Civilian killings in Syria are a ‘ticking time bomb,’ UN commissioner says

UN High Commissioner for Human Rights Michelle Bachelet warned of a "ticking time bomb" in Syria amid an uptick of civilian attacks and human rights violations.

The coronavirus pandemic has created an opening for the Islamic State (IS) and other armed groups to carry out more attacks on Syrian civilians, the United Nations High Commissioner for Human Rights said today.

“We are receiving more reports every day of targeted killings and bombings from one end of the country to the other, with many such attacks taking place in populated areas,” Michelle Bachelet said in a news release. “The deteriorating situation is a ticking time-bomb that must not be ignored.”

“Various parties to the conflict in Syria, including [IS], appear to view the global focus on the COVID-19 pandemic as an opportunity to regroup and inflict violence on the population,” she said.

The UN Human Rights Office has documented an uptick in civilian killings across Syria during the month of April, with at least at least 35 deaths due to attacks involving improvised explosive devices (IEDs), compared with seven the month prior. Since the beginning of March, the UN office recorded 33 IED attacks, 26 of which occured in residential areas and seven in markets.

A truck bombing in Afrin killed dozens, including at least 29 civilians, at a market in late April. The Kurdish YPG militia denied responsibility for the blast in the northern Syrian city, which was seized by Turkish troops and their allied rebel groups in March 2018.

Most of the recent attacks, the UN office said, took place in north and eastern Syria in areas under the control of Turkish troops and Turkey-backed Syrian rebel groups or the rival Kurdish-led Syrian Democratic Forces (SDF).

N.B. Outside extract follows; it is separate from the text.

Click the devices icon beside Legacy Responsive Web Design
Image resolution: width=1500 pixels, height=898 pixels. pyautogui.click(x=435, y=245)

IS lost its final stronghold in the eastern Syria city of Baghouz in March 2019, but remnants of the group continue to pose a challenge for the SDF and the US-led military coalition. Last weekend, IS fighters temporarily took control of a large prison in the northeastern Syrian city of Hasakah in what marked the second such riot in a little over a month.

The group has been stepping up attacks and assassinations in Syria’s eastern desert region, as well as in neighboring Iraq. The Syrian Observatory for Human Rights, a UK-based monitor, reported that IS attacked a government military convoy in an area between Deir ez-Zor and Homs provinces Thursday, killing 11.

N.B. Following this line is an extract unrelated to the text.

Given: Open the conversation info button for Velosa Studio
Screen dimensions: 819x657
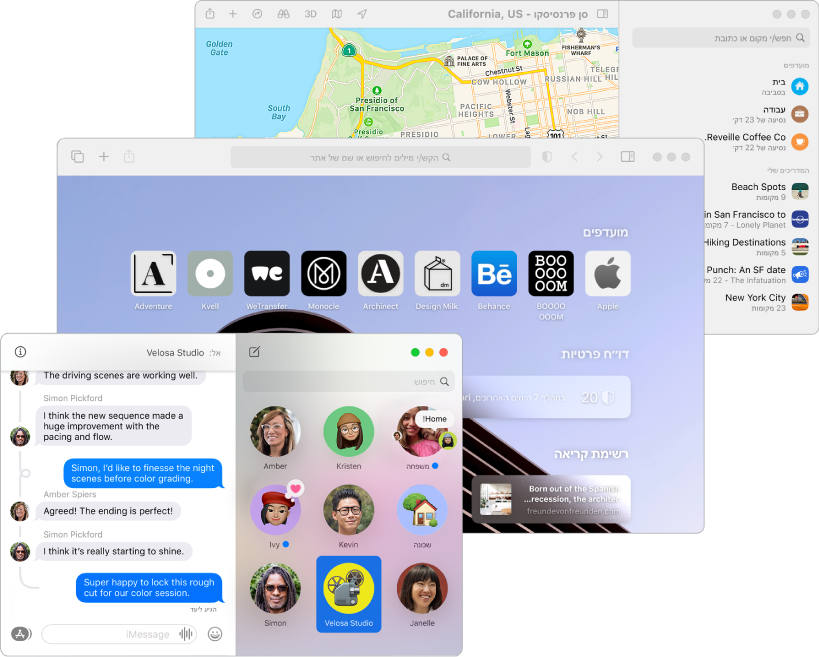Looking at the screenshot, I should pyautogui.click(x=19, y=351).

Earlier this week, the US-led military coalition and its SDF partners raided an IS cell in Deir ez-Zor, leading to the arrest of a militant.

In the northwestern province of Idlib, a cease-fire reached in March between Turkey, which supports the opposition, and Russia, which backs President Bashar al-Assad, is largely holding. Bachelet noted that sporadic clashes and ground strikes are continuing in the countrysides of western Aleppo and southern Idlib.

A renewed government offensive in December displaced roughly 1 million people in Idlib, most of them women and children. Some 300 civilians were killed in the region in the first two months of this year, most of them in Russian or regime airstrikes, according to the UN.